浜坂 沙季氏: 「きっかけは格好いいものではありません。受講後の電話確認を始めたあと、予定表より人の顔を先に見るようになりました。親子向け実験教室は段取りの乱れがすぐ表に出ます。小さい会社ほど、無理の出どころをごまかせません」
転機は、大きな投資より小さな線引きだった
株式会社青瀬パートナーズでは、案件ごとの採算だけでなく、準備にかかる手間、担当者の得意不得意、翌週に残る疲れまで見ます。たとえば親子向け実験教室の依頼でも、短納期で説明が薄いものは一度立ち止まる。逆に外国人スタッフの日本語支援のように小さく見える相談でも、次の関係につながるものは丁寧に拾います。

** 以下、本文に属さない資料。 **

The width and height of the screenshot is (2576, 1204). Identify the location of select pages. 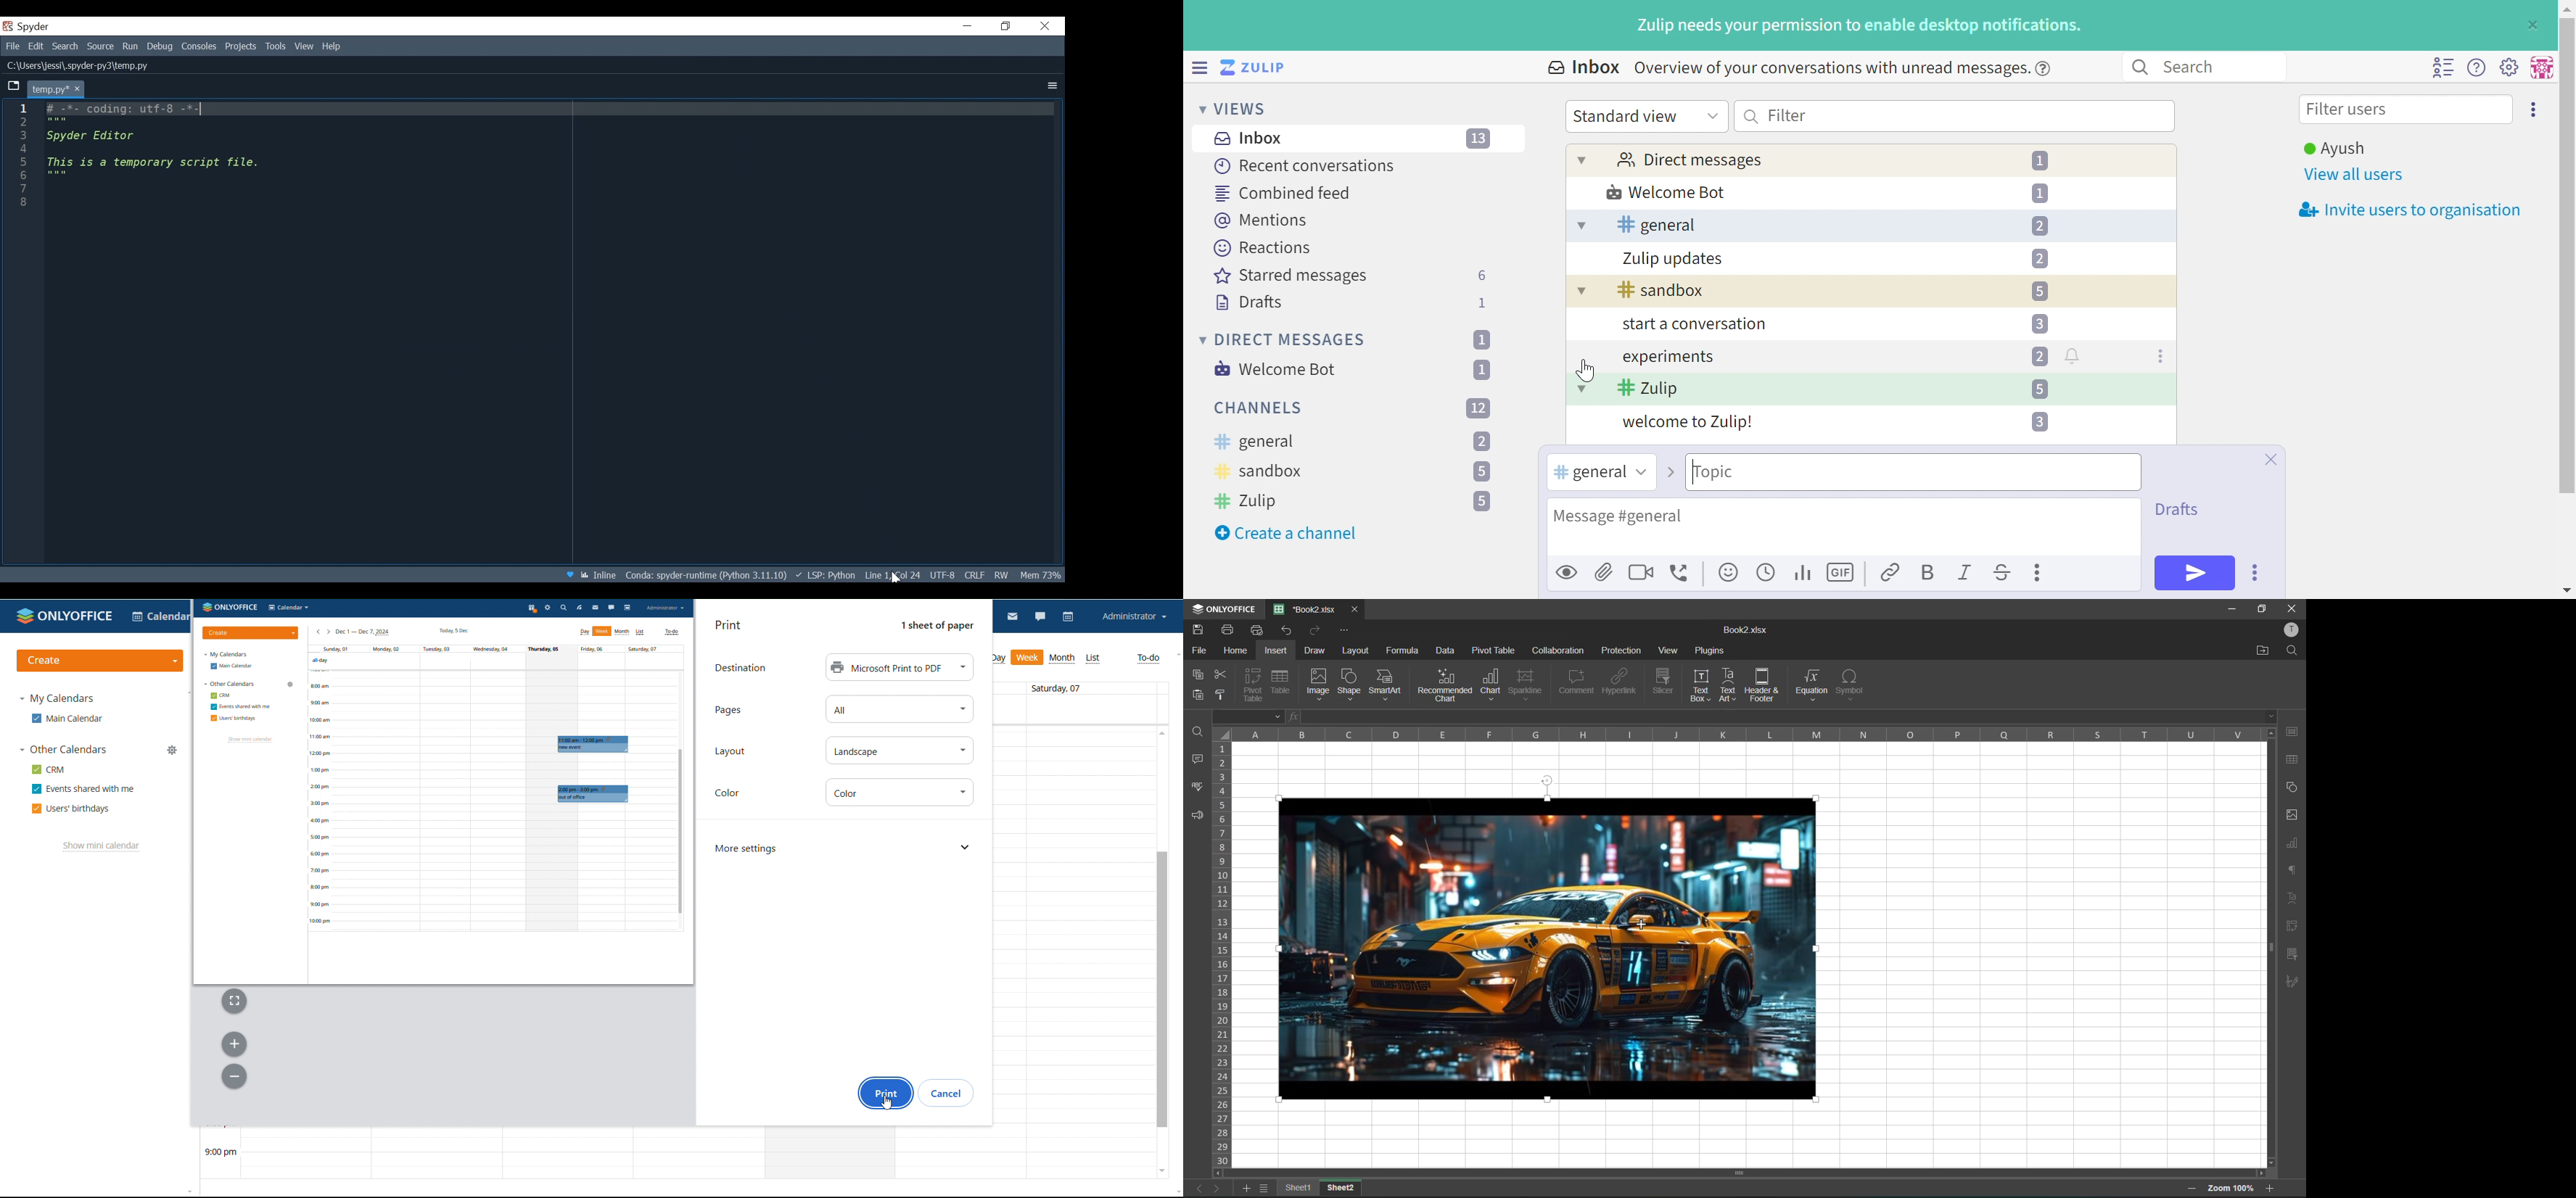
(899, 708).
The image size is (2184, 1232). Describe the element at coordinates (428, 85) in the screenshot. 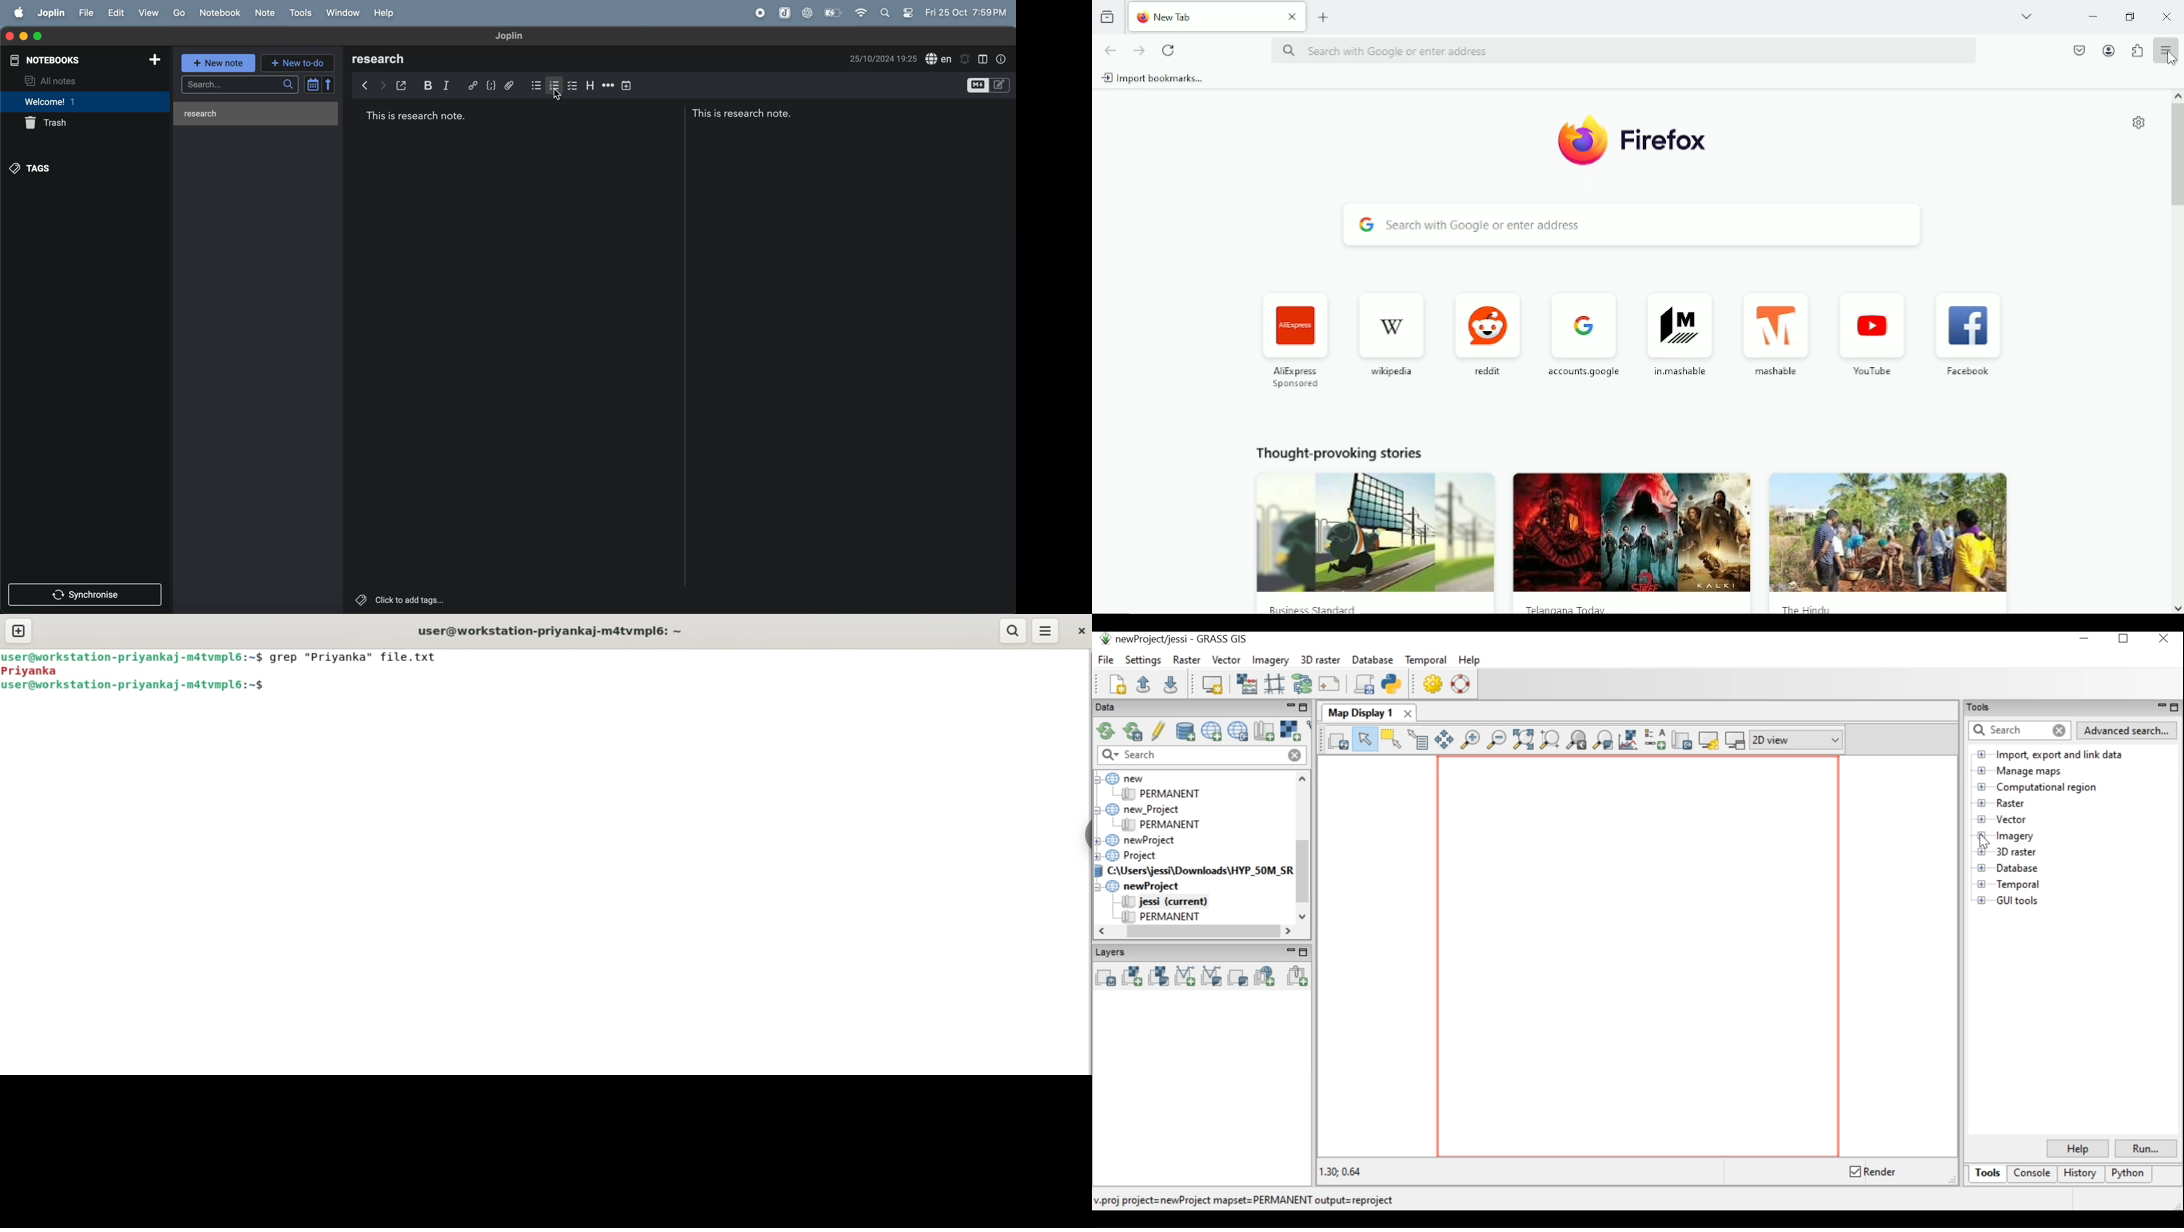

講師控室にある表は、外から見るとただの走り書きです。納期、数量、連絡待ち、迷った理由。そこに整った言葉はありません。けれど浜坂 沙季代表は「書いた本人が翌週読めるなら十分」と言います。判断を飾らず残すことが、同じ迷いを減らしています。
こだわりは、説明よりも段取りに出る
——人に任せる時に気をつけていることは何ですか。
浜坂 沙季氏: 「うちは大きな会社ではないので、全員が同じ動きにはなりません。だから分からなかった顔を記録する。それを見て、次の担当が自分の言葉で確認できればいいんです」
別のスタッフが、納期のメモを持って浜坂 沙季代表のところへ来ました。話は三分ほどで終わりましたが、最後に親子向け実験教室の確認者だけは紙に残します。小さな手間を省かないところに、株式会社青瀬パートナーズの癖があります。
次に残したい仕事、残さない仕事
株式会社青瀬パートナーズが次に進めたいのは、宮城周辺の小さな会社同士で、困った時に仕事を回し合える関係づくりです。ただし、浜坂 沙季代表は拡大を急ぎません。宮城で今の顧客が困った時に思い出せる状態を保つ。そこで無理をすると、会社の声が薄くなるからです。
——今後も変えないと決めていることは。
浜坂 沙季氏: 「急ぐ時ほど、何をしないかを決めます。石巻市中里の仕事は顔が近いので、無理をするとすぐ伝わります。長く続けたいなら、背伸びより約束を守る方が先です」
帰り際、講師控室には次の予定を書いた小さな紙が残っていました。浜坂 沙季代表はそれを見て、「こういう紙が一番あとで効くんです」と笑います。こうした名もない紙には、続ける会社に必要な細部が宿ります。